La reunión de Colombia, que reúne a representantes de gobiernos, sector privado, academia y sociedad civil, espera concluir con una serie de propuestas y compromisos al 2025 y 2030, que se tendrían que firmar en la Cumbre Amazónica de Presidentes que se llevará a cabo en la ciudad brasileña de Bélem de Pará durante los primeros días de agosto.

Entre las cuestiones que probablemente ocuparán un lugar destacado en la agenda del evento figura el bienestar de los aproximadamente 400 pueblos indígenas que viven en la Amazonía  y que se enfrentan a continuas amenazas a sus tierras y modos de vida, en gran parte relacionadas con intereses económicos externos que pretenden explotar los recursos naturales.

“Esta podría ser nuestra última oportunidad para revertir la destrucción del Amazonas, y requerimos acciones ambiciosas, coordinadas y a gran escala a lo largo de los países de la región”, dijo hace unas semanas Juan Bello, Director Regional y Representante para América Latina y el Caribe del Programa de las Naciones Unidas para el Medio Ambiente.

Para mostrar el panorama actual, reunimos algunos sucesos que resumen la vulnerabilidad de los pueblos amazónicos, quienes están exigiendo que los tomen en cuenta en la reunión en Belém de Pará.

Perú: leyes que protejan

En todos los países amazónicos existen marcos legales que promueven la protección del medioambiente, de los bosques y por ende de las poblaciones. A pesar de ello, “sufrimos persecución, nos denuncian, y pretenden promover normas que promoverían en genocidio de los pueblos indígenas en aislamiento”, dijo Julio Cusurichi, dirigente indígena de la Asociación Interétnica de Desarrollo de la Selva Peruana (Aidesep), que representa a los pueblos indígenas en Perú, y que exige el cumplimiento de las leyes y normas que protegen a sus poblaciones.

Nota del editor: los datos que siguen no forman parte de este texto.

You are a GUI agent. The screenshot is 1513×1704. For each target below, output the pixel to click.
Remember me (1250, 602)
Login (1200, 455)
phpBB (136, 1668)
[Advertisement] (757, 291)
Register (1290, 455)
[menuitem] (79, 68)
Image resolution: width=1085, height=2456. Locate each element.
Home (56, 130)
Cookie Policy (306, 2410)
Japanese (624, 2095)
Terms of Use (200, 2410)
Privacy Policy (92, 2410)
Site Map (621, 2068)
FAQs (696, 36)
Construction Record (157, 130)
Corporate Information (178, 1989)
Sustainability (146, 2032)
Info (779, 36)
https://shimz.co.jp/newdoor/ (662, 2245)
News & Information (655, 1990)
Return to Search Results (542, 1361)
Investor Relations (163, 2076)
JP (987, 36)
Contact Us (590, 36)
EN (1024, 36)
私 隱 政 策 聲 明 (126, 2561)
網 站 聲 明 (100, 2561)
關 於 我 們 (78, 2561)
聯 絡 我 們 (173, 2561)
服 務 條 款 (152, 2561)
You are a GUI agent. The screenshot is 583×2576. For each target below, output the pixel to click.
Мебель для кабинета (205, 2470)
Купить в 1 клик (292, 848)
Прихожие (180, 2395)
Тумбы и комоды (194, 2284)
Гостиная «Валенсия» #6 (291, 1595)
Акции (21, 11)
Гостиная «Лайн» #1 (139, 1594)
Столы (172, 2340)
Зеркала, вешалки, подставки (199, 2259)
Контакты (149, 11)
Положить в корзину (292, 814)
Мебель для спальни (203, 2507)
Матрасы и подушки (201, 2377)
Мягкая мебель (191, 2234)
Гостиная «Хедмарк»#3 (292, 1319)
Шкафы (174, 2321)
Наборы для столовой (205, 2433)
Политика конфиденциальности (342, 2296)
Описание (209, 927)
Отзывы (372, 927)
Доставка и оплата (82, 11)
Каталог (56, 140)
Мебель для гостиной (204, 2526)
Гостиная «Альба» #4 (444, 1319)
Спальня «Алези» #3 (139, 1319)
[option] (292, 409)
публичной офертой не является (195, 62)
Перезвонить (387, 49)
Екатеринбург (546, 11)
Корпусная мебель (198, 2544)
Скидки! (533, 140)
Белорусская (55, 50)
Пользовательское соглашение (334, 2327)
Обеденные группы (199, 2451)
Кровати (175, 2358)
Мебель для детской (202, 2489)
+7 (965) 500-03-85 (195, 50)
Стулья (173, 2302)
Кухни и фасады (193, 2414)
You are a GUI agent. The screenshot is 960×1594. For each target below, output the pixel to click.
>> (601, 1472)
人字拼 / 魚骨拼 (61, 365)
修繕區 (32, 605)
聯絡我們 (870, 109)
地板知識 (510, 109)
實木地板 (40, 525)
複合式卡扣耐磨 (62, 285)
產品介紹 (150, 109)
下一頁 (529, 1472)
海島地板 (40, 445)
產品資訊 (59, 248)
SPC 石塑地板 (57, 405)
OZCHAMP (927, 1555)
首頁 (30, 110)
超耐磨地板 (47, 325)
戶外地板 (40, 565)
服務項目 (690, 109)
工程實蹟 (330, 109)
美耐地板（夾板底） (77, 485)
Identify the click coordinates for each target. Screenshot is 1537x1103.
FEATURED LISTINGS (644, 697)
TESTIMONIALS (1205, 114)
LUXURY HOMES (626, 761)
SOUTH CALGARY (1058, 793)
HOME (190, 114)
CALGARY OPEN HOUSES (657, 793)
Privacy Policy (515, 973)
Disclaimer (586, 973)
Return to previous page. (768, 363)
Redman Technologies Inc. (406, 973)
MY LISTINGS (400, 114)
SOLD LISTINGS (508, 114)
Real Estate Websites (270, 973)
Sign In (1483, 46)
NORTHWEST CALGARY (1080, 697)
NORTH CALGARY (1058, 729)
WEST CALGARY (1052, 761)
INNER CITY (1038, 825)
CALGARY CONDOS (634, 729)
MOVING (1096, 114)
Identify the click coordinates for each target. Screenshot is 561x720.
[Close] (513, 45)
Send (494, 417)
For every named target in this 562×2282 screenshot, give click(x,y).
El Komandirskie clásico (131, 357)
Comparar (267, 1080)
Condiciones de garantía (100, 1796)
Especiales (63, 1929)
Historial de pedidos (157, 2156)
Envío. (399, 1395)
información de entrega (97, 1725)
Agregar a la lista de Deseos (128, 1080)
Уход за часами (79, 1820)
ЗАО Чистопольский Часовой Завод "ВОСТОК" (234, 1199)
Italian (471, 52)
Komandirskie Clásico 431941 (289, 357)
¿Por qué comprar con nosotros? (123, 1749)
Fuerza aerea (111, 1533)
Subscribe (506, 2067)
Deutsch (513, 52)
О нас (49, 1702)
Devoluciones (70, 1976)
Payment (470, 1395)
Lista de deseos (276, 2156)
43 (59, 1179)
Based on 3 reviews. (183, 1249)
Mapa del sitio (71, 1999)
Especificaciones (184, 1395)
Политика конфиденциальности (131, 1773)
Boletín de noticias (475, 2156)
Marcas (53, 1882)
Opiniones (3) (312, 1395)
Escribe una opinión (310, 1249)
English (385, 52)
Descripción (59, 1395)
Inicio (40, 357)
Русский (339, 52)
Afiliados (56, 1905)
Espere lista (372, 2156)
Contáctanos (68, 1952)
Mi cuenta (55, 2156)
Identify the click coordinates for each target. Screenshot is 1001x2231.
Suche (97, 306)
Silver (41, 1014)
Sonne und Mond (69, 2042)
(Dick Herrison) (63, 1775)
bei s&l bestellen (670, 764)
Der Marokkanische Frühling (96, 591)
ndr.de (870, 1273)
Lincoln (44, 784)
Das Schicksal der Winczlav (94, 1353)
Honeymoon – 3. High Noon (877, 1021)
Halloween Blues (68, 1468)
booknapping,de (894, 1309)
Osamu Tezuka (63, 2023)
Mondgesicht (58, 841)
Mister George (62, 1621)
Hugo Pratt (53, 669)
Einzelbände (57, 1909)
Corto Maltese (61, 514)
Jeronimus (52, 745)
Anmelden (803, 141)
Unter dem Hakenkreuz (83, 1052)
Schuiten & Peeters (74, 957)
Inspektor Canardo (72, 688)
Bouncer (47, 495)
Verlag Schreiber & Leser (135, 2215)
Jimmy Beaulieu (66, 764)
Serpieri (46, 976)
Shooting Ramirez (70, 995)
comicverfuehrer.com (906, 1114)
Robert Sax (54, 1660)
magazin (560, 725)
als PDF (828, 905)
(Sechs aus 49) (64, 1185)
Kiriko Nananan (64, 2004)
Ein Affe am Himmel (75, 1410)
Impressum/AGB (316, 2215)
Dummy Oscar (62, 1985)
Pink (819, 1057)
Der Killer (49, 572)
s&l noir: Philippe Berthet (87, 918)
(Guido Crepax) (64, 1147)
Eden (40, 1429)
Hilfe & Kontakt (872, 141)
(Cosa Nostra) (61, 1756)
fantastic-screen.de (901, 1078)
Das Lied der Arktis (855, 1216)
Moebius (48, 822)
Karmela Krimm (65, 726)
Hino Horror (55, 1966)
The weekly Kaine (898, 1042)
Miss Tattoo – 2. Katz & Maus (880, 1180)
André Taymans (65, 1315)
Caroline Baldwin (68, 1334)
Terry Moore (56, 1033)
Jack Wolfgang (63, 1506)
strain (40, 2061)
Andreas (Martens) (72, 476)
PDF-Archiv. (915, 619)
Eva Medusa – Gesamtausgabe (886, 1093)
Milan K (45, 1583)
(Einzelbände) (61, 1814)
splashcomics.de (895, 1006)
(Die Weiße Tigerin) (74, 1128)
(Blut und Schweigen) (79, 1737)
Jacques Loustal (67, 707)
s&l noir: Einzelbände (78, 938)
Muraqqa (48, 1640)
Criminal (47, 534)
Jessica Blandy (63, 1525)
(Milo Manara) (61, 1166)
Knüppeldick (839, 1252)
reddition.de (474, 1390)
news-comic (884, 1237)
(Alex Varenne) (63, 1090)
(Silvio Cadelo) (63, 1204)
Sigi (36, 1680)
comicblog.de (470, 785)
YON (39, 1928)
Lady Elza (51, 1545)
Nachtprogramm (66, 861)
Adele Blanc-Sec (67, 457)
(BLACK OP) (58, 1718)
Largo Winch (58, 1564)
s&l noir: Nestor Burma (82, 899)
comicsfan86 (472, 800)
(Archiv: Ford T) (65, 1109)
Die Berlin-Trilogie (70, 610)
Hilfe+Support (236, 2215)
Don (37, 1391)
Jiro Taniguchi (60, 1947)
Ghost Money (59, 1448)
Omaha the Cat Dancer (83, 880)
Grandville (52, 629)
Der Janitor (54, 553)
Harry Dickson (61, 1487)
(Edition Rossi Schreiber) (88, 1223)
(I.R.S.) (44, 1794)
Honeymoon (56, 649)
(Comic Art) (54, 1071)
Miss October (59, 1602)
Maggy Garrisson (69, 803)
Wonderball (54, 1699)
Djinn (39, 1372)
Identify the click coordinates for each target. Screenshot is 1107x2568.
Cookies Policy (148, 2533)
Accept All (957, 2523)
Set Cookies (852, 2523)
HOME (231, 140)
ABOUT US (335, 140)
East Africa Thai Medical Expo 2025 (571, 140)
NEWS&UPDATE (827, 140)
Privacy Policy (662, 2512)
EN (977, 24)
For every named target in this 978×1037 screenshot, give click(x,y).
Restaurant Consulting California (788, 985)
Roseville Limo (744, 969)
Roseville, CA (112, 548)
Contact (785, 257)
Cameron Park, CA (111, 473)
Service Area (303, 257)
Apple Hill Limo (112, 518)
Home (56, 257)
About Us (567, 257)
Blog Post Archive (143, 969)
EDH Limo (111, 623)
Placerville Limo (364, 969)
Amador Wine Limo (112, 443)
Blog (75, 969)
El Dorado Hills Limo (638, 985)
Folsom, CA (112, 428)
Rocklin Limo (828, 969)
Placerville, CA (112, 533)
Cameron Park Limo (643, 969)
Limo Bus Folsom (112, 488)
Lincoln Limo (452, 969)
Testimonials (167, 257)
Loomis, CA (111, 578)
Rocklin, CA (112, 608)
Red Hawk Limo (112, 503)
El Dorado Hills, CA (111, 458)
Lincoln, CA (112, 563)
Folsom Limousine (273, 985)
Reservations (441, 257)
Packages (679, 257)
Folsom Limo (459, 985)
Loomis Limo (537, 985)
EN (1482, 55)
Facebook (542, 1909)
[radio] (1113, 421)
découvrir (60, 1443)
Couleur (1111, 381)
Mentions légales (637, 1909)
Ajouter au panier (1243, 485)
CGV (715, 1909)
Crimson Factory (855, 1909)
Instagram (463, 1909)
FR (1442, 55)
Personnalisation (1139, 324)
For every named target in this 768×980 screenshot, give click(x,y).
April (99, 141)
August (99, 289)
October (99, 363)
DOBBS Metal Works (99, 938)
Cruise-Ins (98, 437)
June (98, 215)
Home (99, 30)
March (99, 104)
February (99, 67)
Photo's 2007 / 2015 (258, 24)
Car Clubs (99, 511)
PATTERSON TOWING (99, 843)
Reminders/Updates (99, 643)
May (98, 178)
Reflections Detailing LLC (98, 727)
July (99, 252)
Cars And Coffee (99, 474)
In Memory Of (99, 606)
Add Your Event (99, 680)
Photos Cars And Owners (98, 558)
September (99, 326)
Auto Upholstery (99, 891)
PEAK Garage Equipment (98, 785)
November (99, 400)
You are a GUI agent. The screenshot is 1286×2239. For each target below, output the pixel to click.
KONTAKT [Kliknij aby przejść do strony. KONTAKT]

Un ejemplo de ello, fue la tensión que vivieron los representantes indígenas durante los últimos días de junio en Perú. En el Congreso de este país se debatió el Proyecto de Ley 3518, que pretendía quitar funciones al Ministerio de Cultura ―que protege a las poblaciones indígenas― y entregárselas a los gobiernos regionales que buscan promover actividades económicas y construcción de infraestructura en reservas indígenas y en territorio protegido para los Pueblos Indígenas en situación de Aislamiento y Contacto Inicial (PIACI). Luego de muchos pedidos para evitar esta ley, incluidos los de la activista Greta Thunberg y el actor de Hulk, Mark Ruffalo, la misma fue archivada, pero las organizaciones indígenas aseguran que las presiones no se detendrán.

Colombia: víctimas de violencia

2022 fue el año donde más violencia se registró contra las comunidades indígenas en Colombia. Según la Organización Nacional Indígena de Colombia (ONIC), se reportaron 453.018 víctimas de confinamiento (vinculado a conflictos armados en curso), desplazamiento, afectaciones a territorios, amenazas y muertes. A estas cifras, el Instituto de Estudios para el Desarrollo y la Paz (Indepaz), añade que en ese mismo año 42 líderes indígenas fueron asesinados.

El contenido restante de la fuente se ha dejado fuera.